Ich habe gerade gelernt, dass man jedes Entscheidungsproblem L1 über Σ in P auf jedes andere Problem L2 über Σ aus P reduzieren kann. Mit hat es hier "die Kette rausgehauen":
Eine Reduktion ist ja eine berechenbare Abbildung
jetzt könnte ich festlegen Σ = Natürliche Zahlen von 1 bis 1 Million
L1 = {w ∈ Σ | w ist prim)
L2 = {w ∈ Σ | w ist gerade)
und definieren:
f(w) = 6 wenn w prim
f(w) = 7 wenn w nicht prim
Dies erfüllt genau die obige Definition einer Reduktion.

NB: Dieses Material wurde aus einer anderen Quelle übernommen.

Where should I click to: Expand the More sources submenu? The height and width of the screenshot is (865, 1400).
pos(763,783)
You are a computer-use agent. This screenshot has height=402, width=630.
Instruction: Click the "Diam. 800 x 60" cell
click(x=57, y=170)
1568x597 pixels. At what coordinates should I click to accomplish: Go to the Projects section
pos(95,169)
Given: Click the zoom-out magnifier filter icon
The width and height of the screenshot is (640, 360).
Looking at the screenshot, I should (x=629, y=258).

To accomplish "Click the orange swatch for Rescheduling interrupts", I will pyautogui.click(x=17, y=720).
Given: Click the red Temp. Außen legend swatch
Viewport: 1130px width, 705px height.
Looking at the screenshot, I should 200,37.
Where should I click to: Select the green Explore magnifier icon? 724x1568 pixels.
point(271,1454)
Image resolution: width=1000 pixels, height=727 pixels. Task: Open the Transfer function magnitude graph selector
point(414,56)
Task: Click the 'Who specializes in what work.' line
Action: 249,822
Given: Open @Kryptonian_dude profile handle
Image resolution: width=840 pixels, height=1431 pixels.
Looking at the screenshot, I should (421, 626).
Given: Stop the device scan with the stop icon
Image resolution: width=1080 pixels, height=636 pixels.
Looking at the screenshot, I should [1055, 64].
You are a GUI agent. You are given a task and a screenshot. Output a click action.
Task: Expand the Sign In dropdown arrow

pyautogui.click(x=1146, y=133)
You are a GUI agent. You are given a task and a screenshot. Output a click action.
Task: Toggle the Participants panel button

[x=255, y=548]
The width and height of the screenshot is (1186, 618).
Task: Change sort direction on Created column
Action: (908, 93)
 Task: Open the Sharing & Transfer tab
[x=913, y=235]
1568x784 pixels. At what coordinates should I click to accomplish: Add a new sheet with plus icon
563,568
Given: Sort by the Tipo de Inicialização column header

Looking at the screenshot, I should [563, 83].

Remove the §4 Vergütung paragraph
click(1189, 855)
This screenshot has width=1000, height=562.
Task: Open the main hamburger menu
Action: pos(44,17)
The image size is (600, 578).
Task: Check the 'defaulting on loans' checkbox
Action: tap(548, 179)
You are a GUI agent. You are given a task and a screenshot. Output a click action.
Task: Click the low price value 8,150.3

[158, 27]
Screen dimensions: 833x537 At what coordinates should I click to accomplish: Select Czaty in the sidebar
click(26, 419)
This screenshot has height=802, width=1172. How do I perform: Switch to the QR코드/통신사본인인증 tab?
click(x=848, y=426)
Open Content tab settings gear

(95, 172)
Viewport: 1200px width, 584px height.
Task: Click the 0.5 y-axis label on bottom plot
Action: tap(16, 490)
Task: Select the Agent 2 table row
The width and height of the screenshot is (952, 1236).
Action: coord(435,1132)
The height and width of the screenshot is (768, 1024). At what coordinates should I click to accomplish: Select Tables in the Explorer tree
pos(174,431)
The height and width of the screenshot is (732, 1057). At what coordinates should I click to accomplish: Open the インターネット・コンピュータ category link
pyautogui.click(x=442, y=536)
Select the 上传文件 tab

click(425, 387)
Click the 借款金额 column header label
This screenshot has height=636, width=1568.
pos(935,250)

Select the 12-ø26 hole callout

Nur welchen Sinn macht es, hier von einer "Reduktion" zu sprechen, denn ich habe ja den Primtest auf eine Zahl nicht auf den Test auf Geradheit einer Zahl zurückgeführt.
Ich hätte intuitiv etwas als Reduktion bezeichnet, wenn ich durch die Entscheidung L2 auch L1 entscheiden kann. Hier liegt aber aus meiner Laiensicht ein "fauler Zauber" vor, denn in der Abbildungsvorschrift f ist eigentlich schon enthalten, dass ich dafür schon die Entscheidung auf Prim durchführen, also L1 lösen muss. Es "hört sich aber so an", als könnte man nun einen Primtest (der ja, obwohl in P liegend, relativ komplex ist) auf etwas "reduzieren", wo man nur auf Geradheit prüft (was ja von der Komplexität nicht vergleichbar ist). Jedenfalls ist das nicht im Sinne der Erfindung eines "funktionierenden" Algorithmus für L1, den ich zu lösen vermag, indem ich L2 löse.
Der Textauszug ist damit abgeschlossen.